We are planning a major dairy complex in the SEZ, as we plan to enter the milk segment under the brand name, Iffco Doodh. This project would commence very soon. For the dairy products, we are looking at both exporting the products as well as selling them in the domestic market.
The logic is that if India is willing to buy such products from other countries as a result of free trade pacts, then why not buy from us? We would provide better products at cheaper prices. The plant should start commencement by the end of the financial year or early next year.
Farmers would own part of the equity in it, while cooperatives would continue to be the main channel for distributing these products. We are also looking at the food processing segment, in which we would soon roll out packaged salads, a huge market waiting to be tapped.
How much demand for fertilisers do you foresee in the coming years?
We are producing 8.5 mt of fertiliser and we plan to increase it by two million tonnes by way of international tie-ups or expansion. Our target is to produce more than 10 mt in the next five years. In the coming decade, the demand for fertilisers would exceed production. We are looking at major expansion, by setting up new units and expanding existing ones and diversify in other growing sectors.

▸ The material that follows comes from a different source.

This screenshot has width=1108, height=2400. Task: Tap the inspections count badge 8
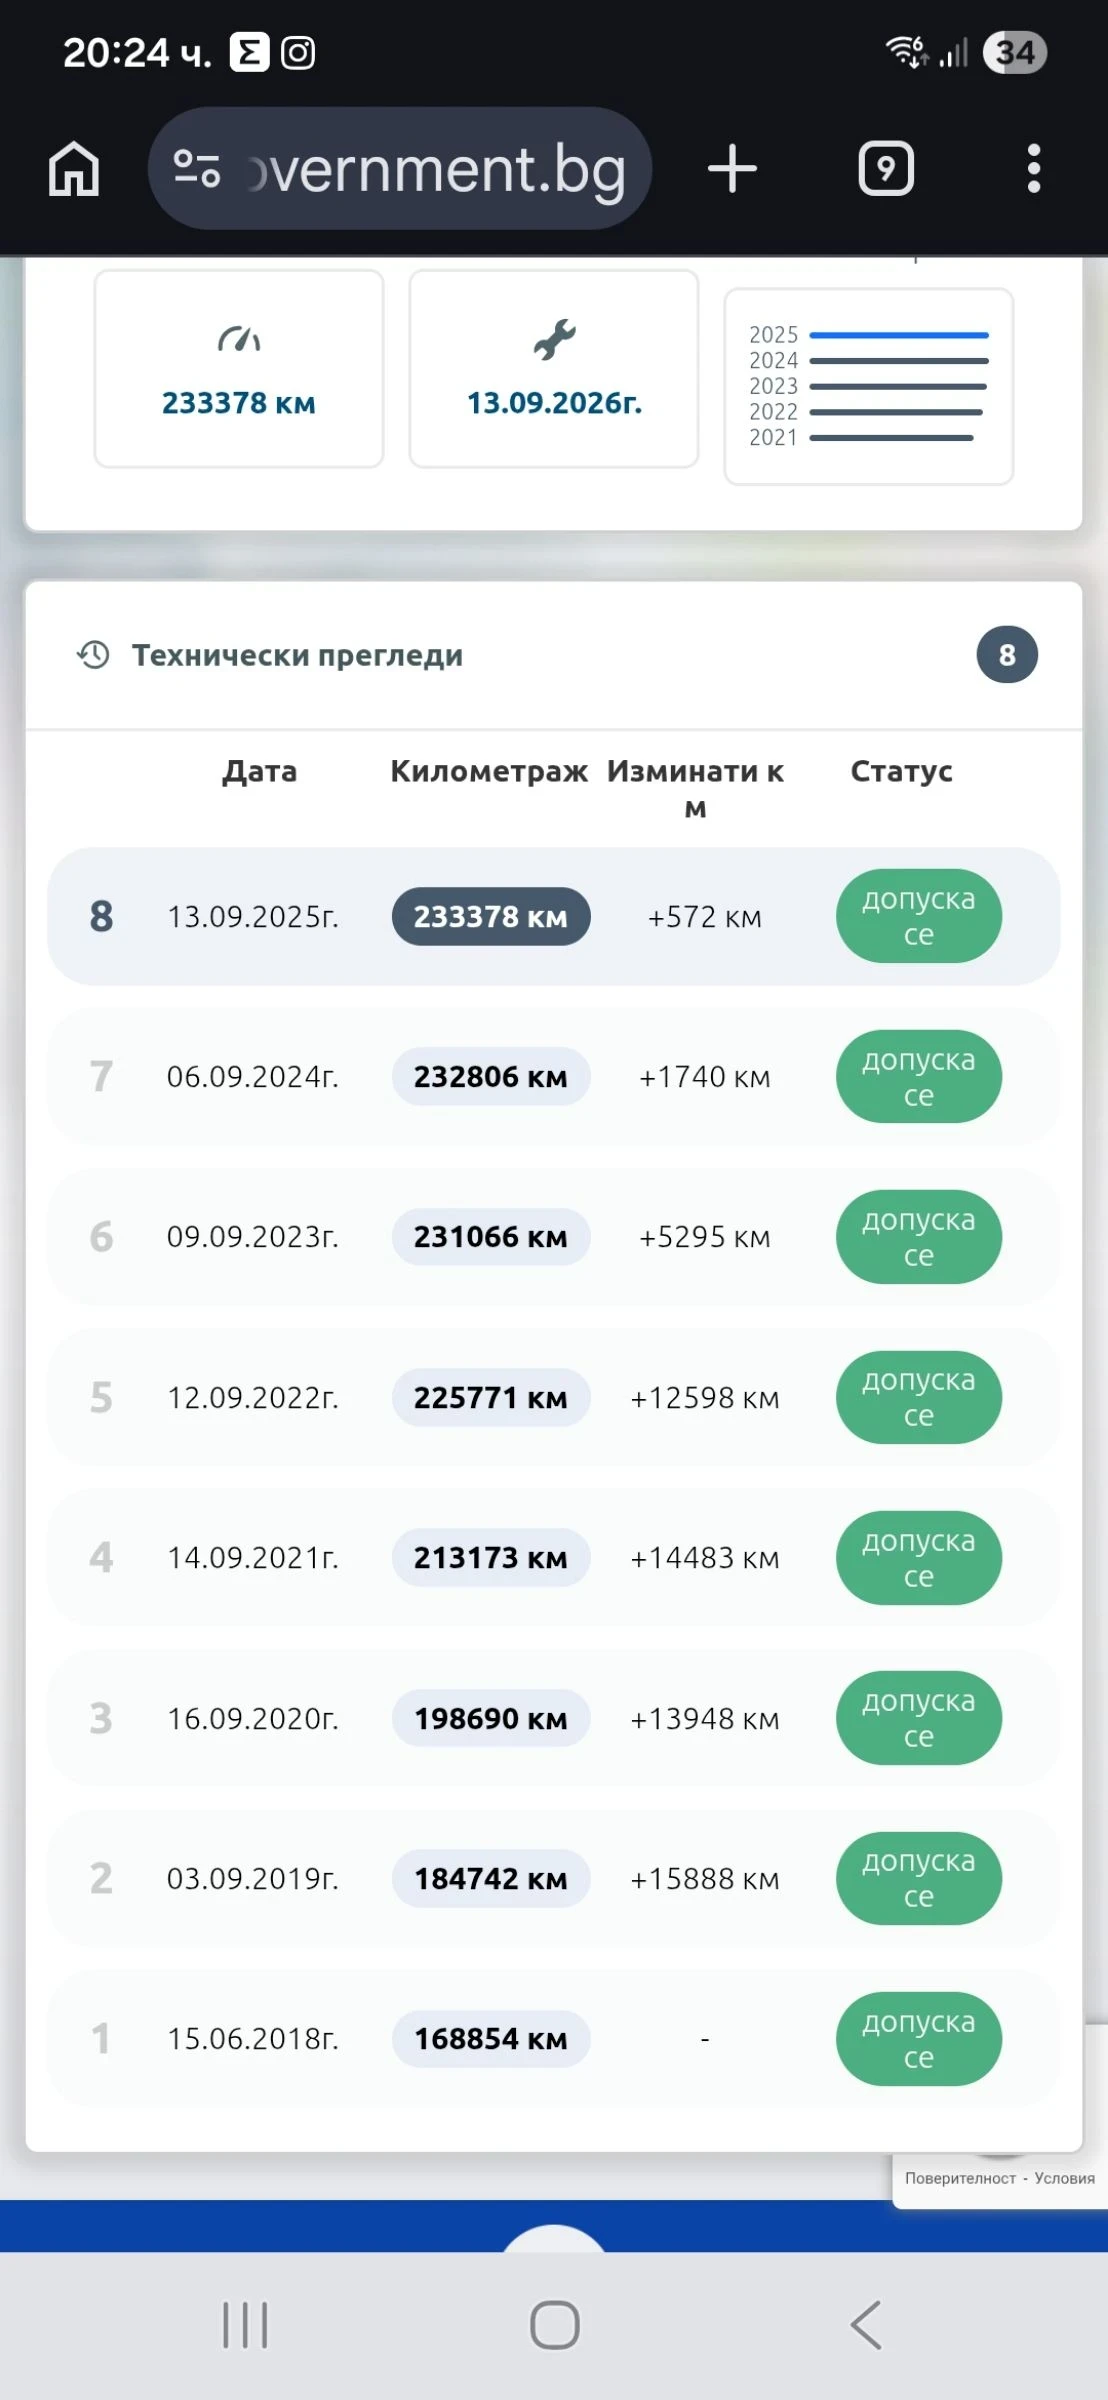(1007, 655)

Complex fertiliser production units are already at their highest capacity. The need of the hour is physical support from the government by providing excise duty and customs duty exemption and income tax holidays, if they want investments into the industry. The mindset has to change in the government and in the fertiliser industry.
Has the decontrol of prices under the new NBS policy helped the industry? How have you planned the transition?
This has been a pricing incentive for the industry. We will soon start fortification and upgradation of existing fertilisers. We are going to start massive laboratories all over the country for soil investigation, reflecting the fertiliser requirement. This new policy would help us in increasing agricultural productivity by 25 per cent in the next two years. The age-old practices are no more conducive for environment and soil. These have to be modernised with proper technological upgradation, not possible under the old regime.
The farmer today is ready to pay more if he can increase his productivity by 20-25 per cent. The NBS policy would help bring companies closer to the farmers and give them access to designer fertilisers. They would be taught techniques to combine green manures, chemical fertilisers, organic fertilisers, all in proper proportion.